⚡️ Saturday AI Sparks 🤖 - 🌐📝#️⃣ Translate → Summarize → Hashtags


Description:

Introduction

AI tasks rarely happen in isolation. In real-world workflows, you often want to chain multiple AI steps together — for example, translate a text, summarize it, and then generate relevant hashtags for sharing.

In this post, we’ll show how to combine these three tasks into a simple end-to-end pipeline using scikit-learn’s Pipeline along with Hugging Face Transformers and Deep Translator.


Why This Matters

  • Translation: Makes content globally accessible.
  • Summarization: Reduces long text into a short, digestible version.
  • Hashtag Generation: Helps in discoverability when sharing on social platforms.

Instead of running these steps separately, we’ll tie them together with a single pipeline.


Step 1 — Translate

We use deep-translator to translate text into English before summarization.

This ensures the summarizer works on consistent input.

from deep_translator import GoogleTranslator

def translate_list(texts, source="auto", target="en"):
    return [GoogleTranslator(source=source, target=target).translate(t) for t in texts]

Step 2 — Summarize

We apply a pretrained summarization model from Hugging Face (distilbart-cnn-12-6).

The summarizer shortens the text while preserving its meaning.

from transformers import pipeline
summarizer = pipeline("summarization", model="sshleifer/distilbart-cnn-12-6")
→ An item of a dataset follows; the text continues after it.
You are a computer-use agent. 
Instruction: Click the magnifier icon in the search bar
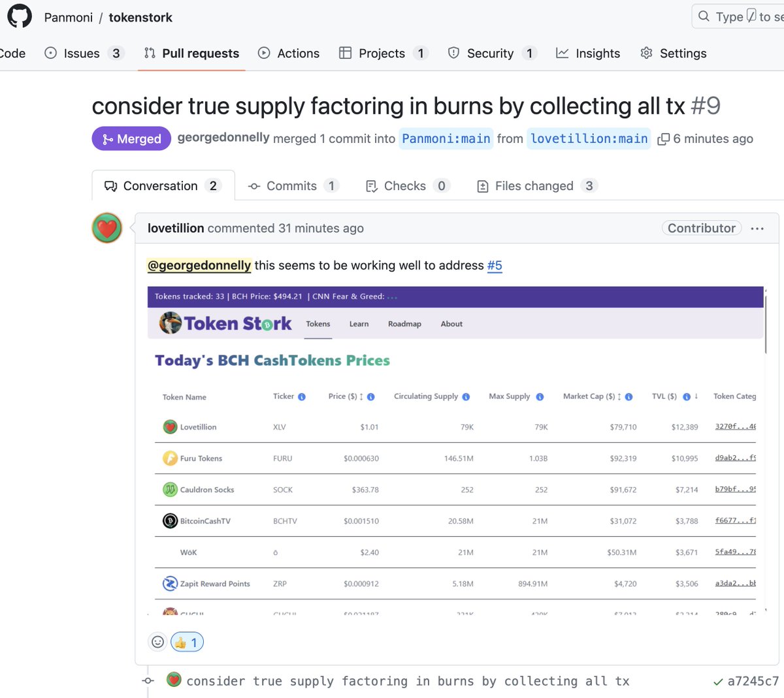point(705,16)
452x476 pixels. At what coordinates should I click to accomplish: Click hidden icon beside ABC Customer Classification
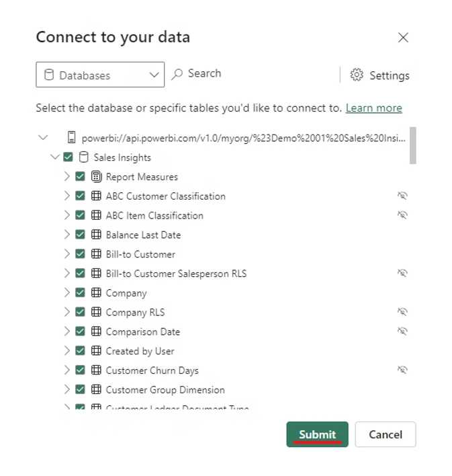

def summarize_list(texts):
    outs = []
    for t in texts:
        out = summarizer(t, max_length=120, min_length=40, do_sample=False)
        outs.append(out[0]["summary_text"])
    return outs

Step 3 — Generate Hashtags

We create simple hashtags by extracting frequent keywords from the summary.

No extra dependencies are needed — just Python’s built-in libraries.

import collections, string, re

STOPWORDS = {"the","and","is","in","to","of","a","for","on","it","as","with","this","that","by","an","be","are"}

def clean_tokens(text):
    text = text.lower().translate(str.maketrans("", "", string.punctuation + string.digits))
    return [w for w in text.split() if w not in STOPWORDS and len(w) > 2]

def hashtags_from_list(texts, top_k=8):
    all_tags = []
    for t in texts:
        words = clean_tokens(t)
        counter = collections.Counter(words)
        most_common = [w for w, _ in counter.most_common(top_k)]
        tags = ["#" + w.capitalize() for w in most_common]
        all_tags.append(" ".join(tags))
    return all_tags

Step 4 — Combine into a Pipeline

With scikit-learn’s Pipeline, we can chain all steps together into a single, reusable workflow.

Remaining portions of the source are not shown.